Required action |
Answer these from the grant profile:
(a) What is the award period of the grant?
(b) Where did Dr. Wolpin attend medical school?
(c) What protein was Dr. Linehan's 2015 Translational Research Grant focused on blocking?

GRANTEE: David Linehan, MD
University of Rochester
Co-Principal Investigator: Brian Wolpin, MD, MPH, Dana-Farber Cancer Institute
Research Project: Targeting Macrophages to Improve Chemotherapy in Metastatic Pancreas Cancer
Award: 2016 The Shirley Sadoff – Pancreatic Cancer Action Network Research Acceleration Network-2 Grant
Award Period: July 1, 2016 – June 30, 2019
Dr. Linehan graduated from the University of Massachusetts Medical School before fulfilling his internship and residency at Deaconess-Harvard Surgical Service. He completed a research fellowship at Brigham and Women’s Hospital before he became chief resident in surgery at Beth Israel Deaconess Medical Center. Dr. Linehan finished his medical training as the Kristin Ann Carr Fellow in Surgical Oncology at New York’s Memorial Sloan-Kettering Cancer Center. He currently serves as chair of the department of surgery at the University of Rochester, where he holds the Seymour I. Schwartz Professorship in Surgery. Dr. Linehan received a Translational Research Grant from the Pancreatic Cancer Action Network in 2015.
Dr. Wolpin is an associate professor of medicine at Harvard Medical School and the co-director of the pancreas and biliary tumor center at the Dana-Farber Cancer Institute. He attended Harvard Medical School and then conducted his residency in internal medicine and fellowship in medical oncology at Brigham and Women’s Hospital and Dana-Farber Cancer Institute, respectively. He then completed a master’s degree in public health at the Harvard School of Public Health, with an emphasis on epidemiology, biostatistics and study design.
A prominent characteristic of pancreatic tumors is a dense and complex stroma, which is made up of various types of cells that surround and infiltrate the tumor. Immune and inflammatory cells are prevalent within the stroma, and these cells help “hide” the tumor from the immune system, blocking its ability to recognize and attack the cancer cells.
Dr. Linehan’s 2015 Translational Research Grant focused on blocking the activity of a protein called CCR2 that is involved in the stromal cells’ ability to be recruited to the tumor and to block the immune system. In May 2016, Dr. Linehan published a study in the prestigious journal Lancet Oncology that describes encouraging results from a phase 1b clinical trial of the CCR2 inhibitor (PF-04136309, from Pzifer) in pancreatic cancer patients with locally advanced disease (their tumor has begun to spread within the pancreas and surrounding blood vessels, but hasn’t metastasized to other organs yet).

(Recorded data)
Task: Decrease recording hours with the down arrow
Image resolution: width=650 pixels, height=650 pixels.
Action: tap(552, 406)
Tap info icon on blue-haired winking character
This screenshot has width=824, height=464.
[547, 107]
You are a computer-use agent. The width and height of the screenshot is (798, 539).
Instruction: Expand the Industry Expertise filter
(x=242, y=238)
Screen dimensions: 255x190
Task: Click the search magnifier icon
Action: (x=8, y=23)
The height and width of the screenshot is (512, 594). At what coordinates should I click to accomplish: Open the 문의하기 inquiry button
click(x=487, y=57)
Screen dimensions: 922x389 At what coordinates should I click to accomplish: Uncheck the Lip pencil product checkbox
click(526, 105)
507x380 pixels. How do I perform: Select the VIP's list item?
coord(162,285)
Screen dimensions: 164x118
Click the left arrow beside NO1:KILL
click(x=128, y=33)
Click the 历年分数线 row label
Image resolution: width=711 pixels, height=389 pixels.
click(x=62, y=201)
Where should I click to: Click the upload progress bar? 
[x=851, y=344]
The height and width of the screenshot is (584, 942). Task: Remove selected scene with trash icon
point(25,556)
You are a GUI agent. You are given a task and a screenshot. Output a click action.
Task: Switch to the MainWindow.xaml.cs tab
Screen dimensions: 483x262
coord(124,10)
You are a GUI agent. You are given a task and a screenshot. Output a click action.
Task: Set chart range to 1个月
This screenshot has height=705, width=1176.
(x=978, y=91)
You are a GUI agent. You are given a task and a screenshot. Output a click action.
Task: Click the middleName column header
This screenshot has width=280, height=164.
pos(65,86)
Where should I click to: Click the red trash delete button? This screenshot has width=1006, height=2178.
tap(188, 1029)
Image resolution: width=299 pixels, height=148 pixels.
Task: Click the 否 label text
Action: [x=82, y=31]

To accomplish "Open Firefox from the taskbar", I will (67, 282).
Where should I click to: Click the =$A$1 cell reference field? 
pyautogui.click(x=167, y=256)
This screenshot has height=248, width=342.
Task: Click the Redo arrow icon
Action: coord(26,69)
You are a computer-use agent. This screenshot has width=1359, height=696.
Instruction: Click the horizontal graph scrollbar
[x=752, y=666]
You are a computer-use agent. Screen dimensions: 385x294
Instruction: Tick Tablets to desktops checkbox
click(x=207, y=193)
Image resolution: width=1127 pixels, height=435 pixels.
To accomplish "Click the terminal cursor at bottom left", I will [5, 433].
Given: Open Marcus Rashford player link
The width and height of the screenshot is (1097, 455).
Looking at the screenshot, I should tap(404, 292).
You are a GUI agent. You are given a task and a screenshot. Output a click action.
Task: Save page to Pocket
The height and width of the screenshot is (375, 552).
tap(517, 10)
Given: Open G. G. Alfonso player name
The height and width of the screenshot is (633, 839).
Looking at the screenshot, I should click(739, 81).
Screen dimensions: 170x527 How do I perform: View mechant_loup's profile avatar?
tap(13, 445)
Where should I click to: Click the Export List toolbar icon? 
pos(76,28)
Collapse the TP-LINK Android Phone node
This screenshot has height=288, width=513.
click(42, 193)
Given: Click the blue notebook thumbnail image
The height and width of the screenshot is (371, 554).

Result of the task |
(a) July 1, 2016 – June 30, 2019
(b) Harvard Medical School
(c) CCR2